Bruxelles
L'Opera seria si prende in giro
Durante i lavori di ristrutturazione della sala la stagione de La Monnaie si svolge in luoghi diversi, e per gli allestimenti scenici si sceglie in linea di massima il Cirque Royal, con il suo palcoscenico ‘alla Shakespeare' e ahimè la sua acustica poco facile quando non si adoperano i microfoni (è un posto molto frequentato dagli artisti della musica popolare). Fra i titoli proposti spiccava decisamente la versione rivista da René Jacobs di un lavoro che ha riscoperto egli stesso, L'Opera seria, del musicista boemo Florian Leopold Gassmann, che ha avuto il battesimo a Vienna nel 1769. Una ‘metaopera', di quel tipo che spiega, e soprattutto critica, su uno splendido libretto di Calzabigi, gli eccessi e follie di compositori, librettisti, costumisti, maestri di ballo, cantanti, impresari e perfino mamme delle dive (si ricordi il Viva la mamma donizettiano) e che in questo caso finisce, dopo le prove, con la prima davanti a un pubblico esasperato che fischia provocando uno scompiglio generale del quale l'impresario approfitta per scappar via con i soldi.

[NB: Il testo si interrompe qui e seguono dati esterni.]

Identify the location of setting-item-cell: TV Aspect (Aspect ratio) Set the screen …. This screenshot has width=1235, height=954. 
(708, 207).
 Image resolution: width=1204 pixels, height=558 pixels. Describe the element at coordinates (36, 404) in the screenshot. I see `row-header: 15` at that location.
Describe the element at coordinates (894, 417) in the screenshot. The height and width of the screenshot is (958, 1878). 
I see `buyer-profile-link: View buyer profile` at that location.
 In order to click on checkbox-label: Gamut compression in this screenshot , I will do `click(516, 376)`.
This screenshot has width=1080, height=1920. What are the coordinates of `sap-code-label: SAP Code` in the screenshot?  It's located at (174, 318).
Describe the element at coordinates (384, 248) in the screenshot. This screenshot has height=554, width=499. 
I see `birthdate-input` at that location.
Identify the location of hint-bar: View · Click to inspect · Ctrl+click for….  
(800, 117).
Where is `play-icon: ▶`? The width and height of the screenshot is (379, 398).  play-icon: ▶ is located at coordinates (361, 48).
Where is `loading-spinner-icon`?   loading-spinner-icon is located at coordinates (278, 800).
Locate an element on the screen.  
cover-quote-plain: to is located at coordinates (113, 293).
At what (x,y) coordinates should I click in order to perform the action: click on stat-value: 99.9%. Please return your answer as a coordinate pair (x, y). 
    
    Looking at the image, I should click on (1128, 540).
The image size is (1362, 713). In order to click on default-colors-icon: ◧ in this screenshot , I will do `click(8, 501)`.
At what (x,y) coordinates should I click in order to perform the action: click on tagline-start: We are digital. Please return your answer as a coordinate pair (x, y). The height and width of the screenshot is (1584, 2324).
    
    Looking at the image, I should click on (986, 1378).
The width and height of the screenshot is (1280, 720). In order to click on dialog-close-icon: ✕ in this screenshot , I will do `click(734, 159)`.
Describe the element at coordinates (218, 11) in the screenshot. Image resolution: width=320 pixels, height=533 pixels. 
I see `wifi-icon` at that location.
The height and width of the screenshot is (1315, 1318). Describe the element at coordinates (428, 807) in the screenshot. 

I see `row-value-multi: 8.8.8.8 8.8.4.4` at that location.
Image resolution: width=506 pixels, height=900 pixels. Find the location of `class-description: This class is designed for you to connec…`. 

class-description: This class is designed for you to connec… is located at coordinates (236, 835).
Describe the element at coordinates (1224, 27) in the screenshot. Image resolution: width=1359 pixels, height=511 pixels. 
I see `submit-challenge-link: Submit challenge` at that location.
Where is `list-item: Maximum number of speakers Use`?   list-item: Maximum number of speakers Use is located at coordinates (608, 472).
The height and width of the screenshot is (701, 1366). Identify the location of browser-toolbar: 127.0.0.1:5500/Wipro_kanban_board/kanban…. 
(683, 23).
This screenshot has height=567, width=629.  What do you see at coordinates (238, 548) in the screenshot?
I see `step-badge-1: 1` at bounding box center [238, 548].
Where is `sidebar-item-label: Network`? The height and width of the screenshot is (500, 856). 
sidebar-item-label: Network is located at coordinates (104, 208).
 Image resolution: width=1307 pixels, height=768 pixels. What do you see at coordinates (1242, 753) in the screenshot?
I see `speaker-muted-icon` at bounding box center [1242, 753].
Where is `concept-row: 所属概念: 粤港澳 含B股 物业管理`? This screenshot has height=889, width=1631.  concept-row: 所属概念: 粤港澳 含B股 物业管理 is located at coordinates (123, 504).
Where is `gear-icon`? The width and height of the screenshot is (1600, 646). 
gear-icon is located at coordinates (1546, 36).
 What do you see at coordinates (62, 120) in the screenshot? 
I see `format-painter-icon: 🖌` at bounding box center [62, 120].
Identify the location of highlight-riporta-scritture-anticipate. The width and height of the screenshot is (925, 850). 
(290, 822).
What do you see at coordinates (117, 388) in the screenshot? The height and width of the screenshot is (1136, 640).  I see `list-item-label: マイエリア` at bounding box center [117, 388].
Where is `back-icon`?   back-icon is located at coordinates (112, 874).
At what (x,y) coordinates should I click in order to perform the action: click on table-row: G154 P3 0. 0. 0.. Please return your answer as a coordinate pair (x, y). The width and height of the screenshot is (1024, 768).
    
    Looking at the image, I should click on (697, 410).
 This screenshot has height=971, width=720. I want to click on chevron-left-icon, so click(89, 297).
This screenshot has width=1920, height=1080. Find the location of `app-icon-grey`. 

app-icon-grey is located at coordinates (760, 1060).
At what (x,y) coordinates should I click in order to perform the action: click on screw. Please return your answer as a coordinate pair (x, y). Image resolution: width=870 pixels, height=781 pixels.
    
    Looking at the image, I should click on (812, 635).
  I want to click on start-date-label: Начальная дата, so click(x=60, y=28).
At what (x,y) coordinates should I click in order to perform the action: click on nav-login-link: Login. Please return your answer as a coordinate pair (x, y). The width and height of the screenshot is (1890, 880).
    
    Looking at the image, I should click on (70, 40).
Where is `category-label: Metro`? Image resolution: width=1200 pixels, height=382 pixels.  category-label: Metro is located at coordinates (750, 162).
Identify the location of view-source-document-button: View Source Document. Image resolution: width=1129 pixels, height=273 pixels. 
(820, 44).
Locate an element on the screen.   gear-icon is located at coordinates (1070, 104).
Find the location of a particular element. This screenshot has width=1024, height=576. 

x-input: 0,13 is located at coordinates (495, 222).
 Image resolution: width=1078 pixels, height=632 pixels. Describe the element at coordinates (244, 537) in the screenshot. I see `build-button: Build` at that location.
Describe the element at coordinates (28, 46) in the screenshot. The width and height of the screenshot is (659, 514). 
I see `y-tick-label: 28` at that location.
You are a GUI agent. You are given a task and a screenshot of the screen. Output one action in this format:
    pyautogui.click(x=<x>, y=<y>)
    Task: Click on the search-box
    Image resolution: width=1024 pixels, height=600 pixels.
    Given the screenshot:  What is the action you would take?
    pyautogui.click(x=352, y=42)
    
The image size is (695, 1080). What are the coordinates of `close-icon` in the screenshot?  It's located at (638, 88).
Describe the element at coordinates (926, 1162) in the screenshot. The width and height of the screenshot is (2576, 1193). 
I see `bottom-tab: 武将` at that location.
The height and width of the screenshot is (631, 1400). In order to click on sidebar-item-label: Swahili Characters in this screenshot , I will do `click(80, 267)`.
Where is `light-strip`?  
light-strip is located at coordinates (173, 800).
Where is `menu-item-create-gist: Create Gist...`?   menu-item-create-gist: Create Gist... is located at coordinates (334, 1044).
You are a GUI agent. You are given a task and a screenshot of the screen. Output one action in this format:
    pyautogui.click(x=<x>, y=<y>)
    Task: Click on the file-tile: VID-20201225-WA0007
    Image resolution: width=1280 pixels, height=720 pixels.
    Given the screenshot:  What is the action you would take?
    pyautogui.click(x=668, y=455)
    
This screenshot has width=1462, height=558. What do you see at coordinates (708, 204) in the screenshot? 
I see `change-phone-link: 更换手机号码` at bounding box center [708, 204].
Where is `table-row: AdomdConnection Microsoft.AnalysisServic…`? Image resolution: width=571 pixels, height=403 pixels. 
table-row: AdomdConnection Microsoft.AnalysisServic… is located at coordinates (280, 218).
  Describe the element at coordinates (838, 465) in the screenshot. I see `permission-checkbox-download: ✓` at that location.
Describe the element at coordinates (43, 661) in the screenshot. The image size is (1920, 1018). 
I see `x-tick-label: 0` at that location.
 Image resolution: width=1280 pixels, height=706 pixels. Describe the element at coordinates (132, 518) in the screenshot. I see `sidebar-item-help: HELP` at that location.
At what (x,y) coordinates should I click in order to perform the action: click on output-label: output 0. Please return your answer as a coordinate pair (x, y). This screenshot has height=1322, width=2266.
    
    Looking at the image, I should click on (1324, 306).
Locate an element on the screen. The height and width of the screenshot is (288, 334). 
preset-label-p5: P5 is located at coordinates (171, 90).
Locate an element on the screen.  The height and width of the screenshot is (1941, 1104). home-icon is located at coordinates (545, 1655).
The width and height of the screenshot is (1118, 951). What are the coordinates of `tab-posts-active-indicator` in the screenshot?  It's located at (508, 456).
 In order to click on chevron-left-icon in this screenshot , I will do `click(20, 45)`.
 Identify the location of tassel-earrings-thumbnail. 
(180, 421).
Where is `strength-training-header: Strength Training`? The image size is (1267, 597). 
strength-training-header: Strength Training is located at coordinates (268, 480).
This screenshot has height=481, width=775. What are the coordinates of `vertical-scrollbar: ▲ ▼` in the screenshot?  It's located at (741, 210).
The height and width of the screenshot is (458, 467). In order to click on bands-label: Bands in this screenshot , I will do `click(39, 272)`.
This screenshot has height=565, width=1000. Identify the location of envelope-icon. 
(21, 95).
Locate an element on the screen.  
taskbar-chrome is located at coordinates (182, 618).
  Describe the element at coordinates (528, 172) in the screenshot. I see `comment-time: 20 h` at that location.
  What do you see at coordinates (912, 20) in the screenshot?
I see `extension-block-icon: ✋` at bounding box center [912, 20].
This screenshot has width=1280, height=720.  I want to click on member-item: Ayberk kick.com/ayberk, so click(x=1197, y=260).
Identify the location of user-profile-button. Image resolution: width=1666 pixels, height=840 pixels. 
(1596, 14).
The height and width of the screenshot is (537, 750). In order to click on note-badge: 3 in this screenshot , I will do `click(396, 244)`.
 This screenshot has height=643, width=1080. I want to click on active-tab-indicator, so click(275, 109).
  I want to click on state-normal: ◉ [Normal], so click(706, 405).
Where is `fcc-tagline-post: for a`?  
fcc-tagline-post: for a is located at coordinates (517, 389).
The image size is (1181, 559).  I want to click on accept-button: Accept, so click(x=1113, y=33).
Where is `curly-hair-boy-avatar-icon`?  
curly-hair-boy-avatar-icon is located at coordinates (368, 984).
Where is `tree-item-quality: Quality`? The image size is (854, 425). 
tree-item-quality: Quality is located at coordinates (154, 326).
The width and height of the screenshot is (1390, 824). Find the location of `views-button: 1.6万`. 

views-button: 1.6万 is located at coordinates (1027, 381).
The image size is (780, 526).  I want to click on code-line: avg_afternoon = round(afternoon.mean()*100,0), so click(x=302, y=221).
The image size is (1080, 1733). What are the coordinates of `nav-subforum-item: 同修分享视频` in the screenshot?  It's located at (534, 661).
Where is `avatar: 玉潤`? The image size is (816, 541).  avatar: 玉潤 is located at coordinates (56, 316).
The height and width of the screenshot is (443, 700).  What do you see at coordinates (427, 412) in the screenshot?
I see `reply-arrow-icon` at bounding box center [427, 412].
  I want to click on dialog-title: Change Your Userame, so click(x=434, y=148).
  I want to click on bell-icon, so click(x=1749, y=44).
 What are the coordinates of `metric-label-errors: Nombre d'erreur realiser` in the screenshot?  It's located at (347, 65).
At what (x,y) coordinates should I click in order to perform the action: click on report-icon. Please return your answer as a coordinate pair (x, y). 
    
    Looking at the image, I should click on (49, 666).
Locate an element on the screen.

L'allestimento, anche per forza di cose, è sobrio ma totalmente azzeccato, con Patrick Kinmonth responsabile totale per costumi, scene e regia, e fa meraviglie con lo spazio disponibile. Naturalmente la versione trae la sua forza dalla direzione di Jacobs e della B'rock Orchestra, a cui si aggiungono alcuni orchestrali de La Monnaie, con risultati notevoli. Il maestro belga crede assolutamente in quest'opera e lo dimostra. Forse si tratta di un lavoro un po' lungo, ma il pubblico regge bene (con due intervalli non si osservavano vuoti importanti alla fine) e dimostra di gradire. Tutti gli artisti coinvolti, perfino gli studenti che danzano l'ottima coreografia di Fernando Melo, si mostrano a loro volta molto convinti e partecipi.
Dal punto di vista scenico sono straordinari; per quanto riguarda le voci, e come capita negli ultimi tempi con le compagnie che sceglie Jacobs per tutte le opere che dirige, può farsi qualche distinguo. È il caso, malgrado gli applausi e l'alto livello professionale, delle prestazioni di Sunhae Im, troppo leggera per il suo ‘soprano travestito', e particolarmente di quella di Alex Penda, la primadonna assoluta, di acuti aspri e viziati da tremolo e un registro di petto esagerato. Marcos Fink almeno ha la fortuna di avere la parte dell'impresario che richiede soprattutto un ottimo attore. Pietro Spagnoli dimostra invece un equilibrio perfetto come il poeta Delirio e si può dire quasi lo stesso, ma non nell'atto primo dove la voce suonava poco, del musico Sospiro di Thomas Walker. Il maestro di ballo Passagallo non chiede troppo (peccato) a Nikolay Borchev, mentre i due migliori in campo risultano il ‘divo', un Mario Zeffiri straripante e quasi sempre a suo agio nella terribile tessitura di questa parte, e la seconda donna di Robin Johannsen, probabilmente la più completa della compagnie. Ottime le mamme en travesti, molto presenti anche se cantano poco, Magnus Staveland, Stephen Wallace e Rupert Enticknap.
Jorge Binaghi
22/2/2016
La foto del servizio è di Baus/La Monnaie.